[Bastert, Jacob Nicolaas]
BASTERT (Jacob Nicolaas), geb. te Breukelen 4 Nov. 1826, overl. op huize ‘Cromwyck’ onder Maarsseveen 29 Oct. 1902, begr. te Utrecht; zoon van Nicolaas, garde d'honneur van keizer Napoleon I, en van Christina Elisabeth Jut.
Op zijn zesde jaar ging hij met zijn ouders te Maarsseveen wonen. Hij werd op zijn zeventiende werkzaam gesteld in het beheer en de administratie van een steenfabriek, waarvan hij kort voor zijn dood nog eigenaar was. Hij was ook geassociëerd in de te Amsterdam gevestigde handelsfirma Brans & Co.
In 1851 tot lid van den raad van Maarsseveen gekozen, werd hij al spoedig daarna wethouder dier gemeente; in 1853 gekozen tot lid der Prov.

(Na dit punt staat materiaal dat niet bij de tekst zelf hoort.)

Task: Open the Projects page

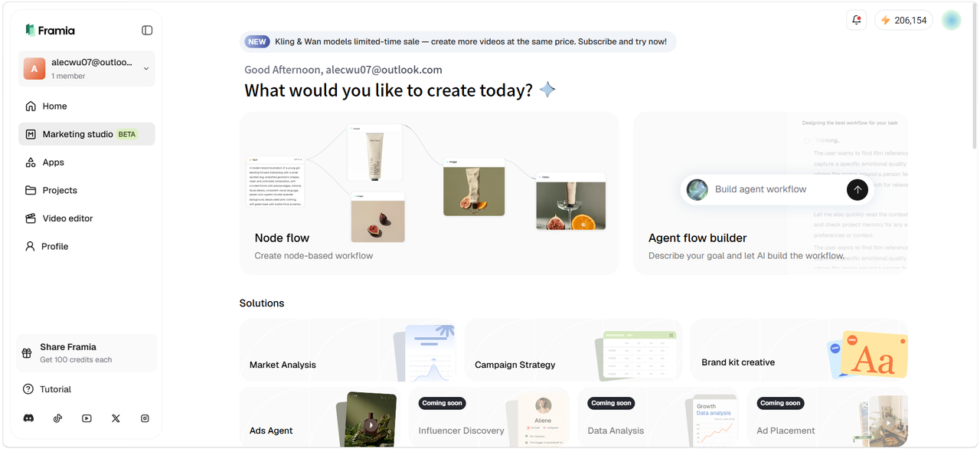Action: [x=87, y=190]
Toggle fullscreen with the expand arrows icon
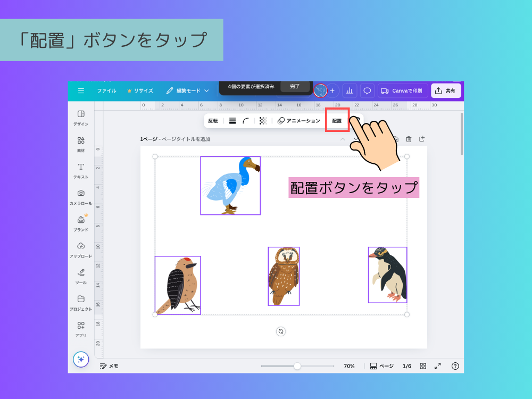This screenshot has width=532, height=399. [x=438, y=366]
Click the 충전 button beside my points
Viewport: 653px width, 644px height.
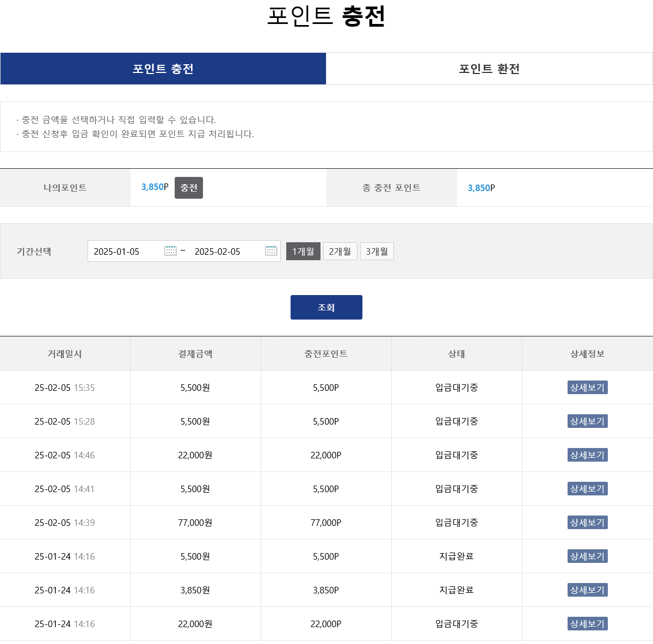pyautogui.click(x=188, y=188)
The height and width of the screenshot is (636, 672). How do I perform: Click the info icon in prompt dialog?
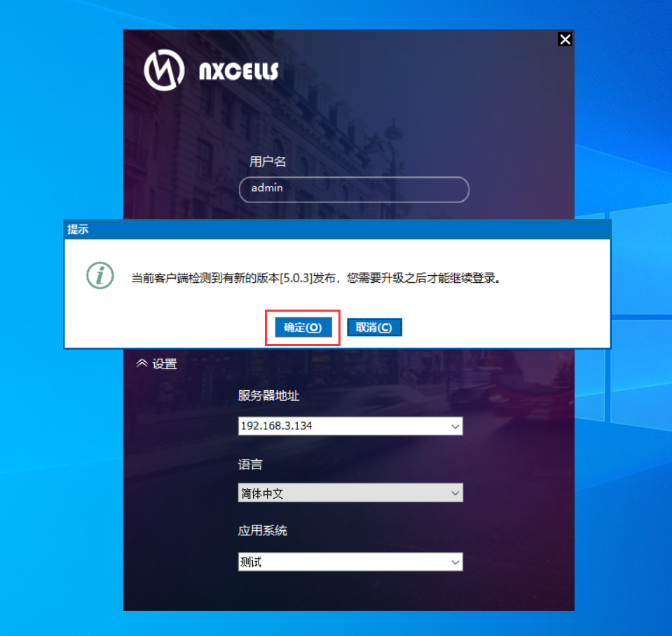coord(100,275)
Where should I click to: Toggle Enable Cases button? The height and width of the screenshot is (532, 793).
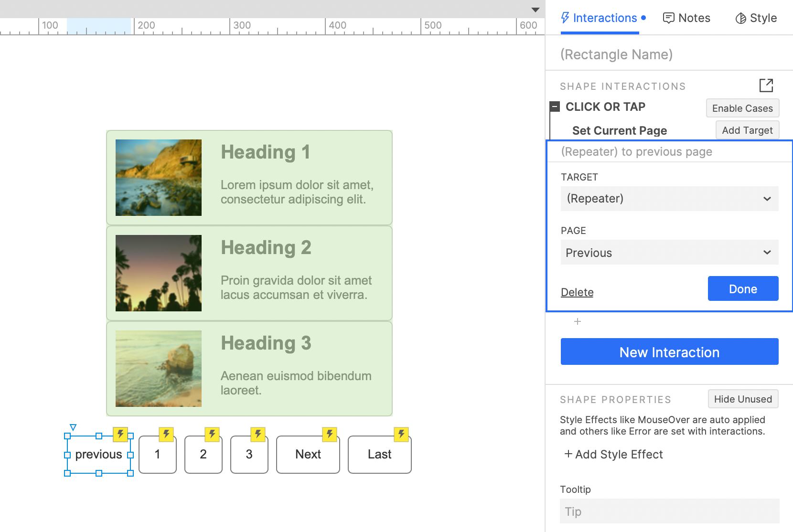coord(742,108)
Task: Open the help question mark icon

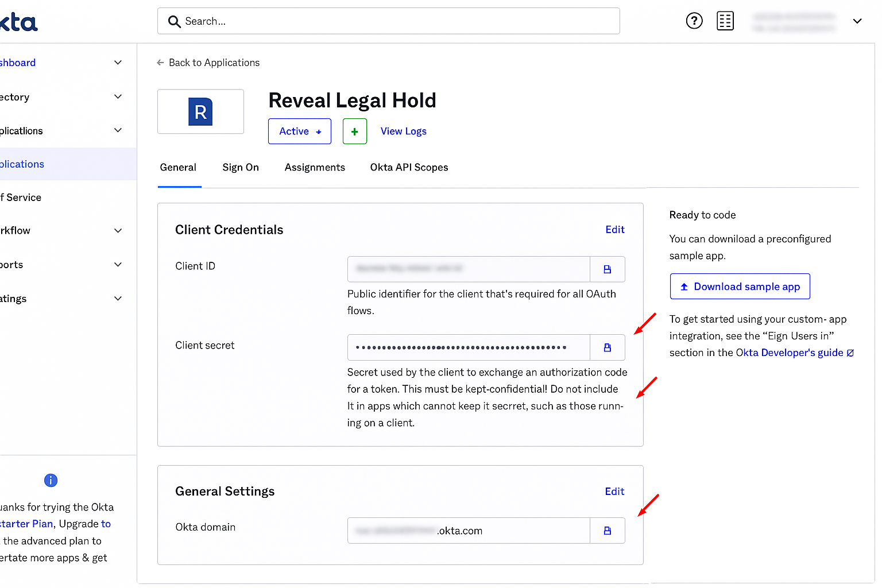Action: 694,21
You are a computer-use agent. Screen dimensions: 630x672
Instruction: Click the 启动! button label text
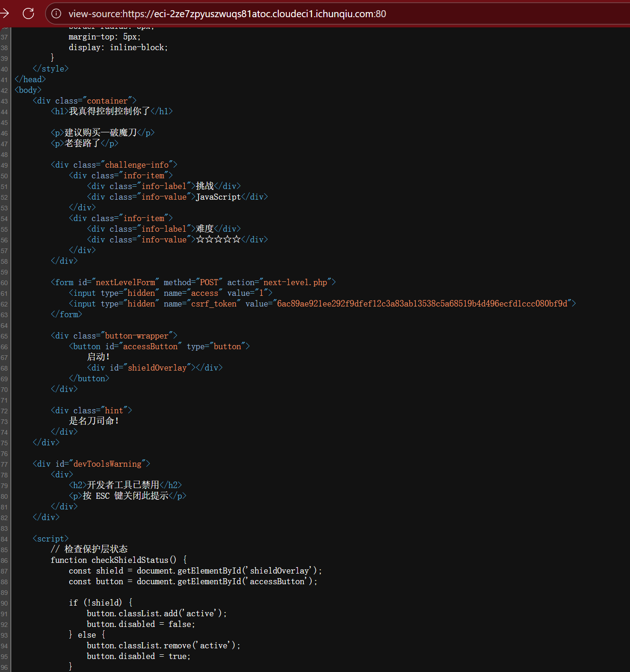click(x=98, y=357)
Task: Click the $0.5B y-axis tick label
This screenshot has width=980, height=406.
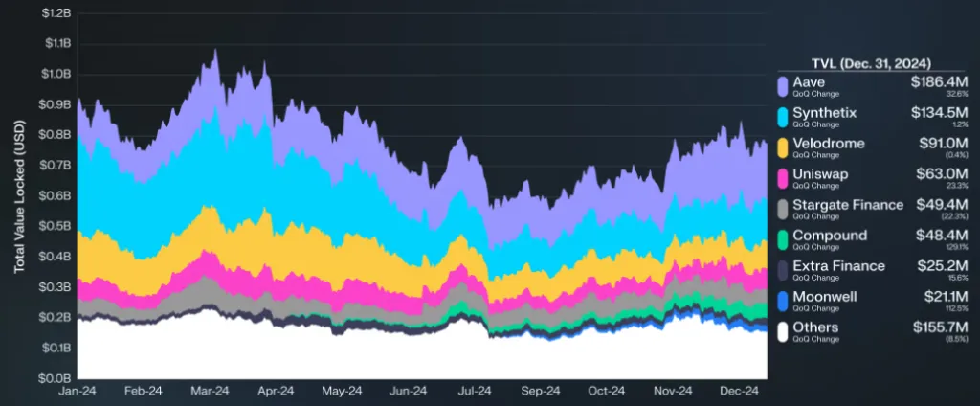Action: click(x=56, y=226)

Staten, als vertegenwoordiger van het kiesdistrict Breukelen. Het kiesdistrict Utrecht vaardigde hem in 1875 af naar de Tweede Kamer der S.G. waar hij 10 jaar zitting had en in 1884 vervangen werd door J.E.N. baron Schimmelpenninck van der Oye, den lateren voorzitter der Eerste Kamer.
In Juli 1887 maakte Bastert, als minister van waterstaat, handel en nijverheid, deel uit van het laatste ministerie Heemskerk en trad af, toen het ministerie in April 1888 collectief ontslag nam. Bij de ontbinding der Tweede Kamer door het ministerie Tak, in 1894, werd Bastert opnieuw door Utrecht tot kamerlid gekozen en zag zijn mandaat in 1897 vernieuwd. Bij de verkiezingen van 1901 niet herkozen, werd hij na zijn aftreden benoemd tot lid van Gedeputeerde Staten van Utrecht. Hij bekleedde dit ambt slechts één jaar daar hij in het volgend jaar overleed. Bastert behoorde tot de conservatieve partij.
Hij huwde te Maarsen 15 Aug. 1851 met Maria Sophia Frederika Koorders (1826-1908), dochter van Ds. Sijvert Hendrik en van Johanna Jacoba Broedelet. Uit dit huwelijk sproten 10 kinderen.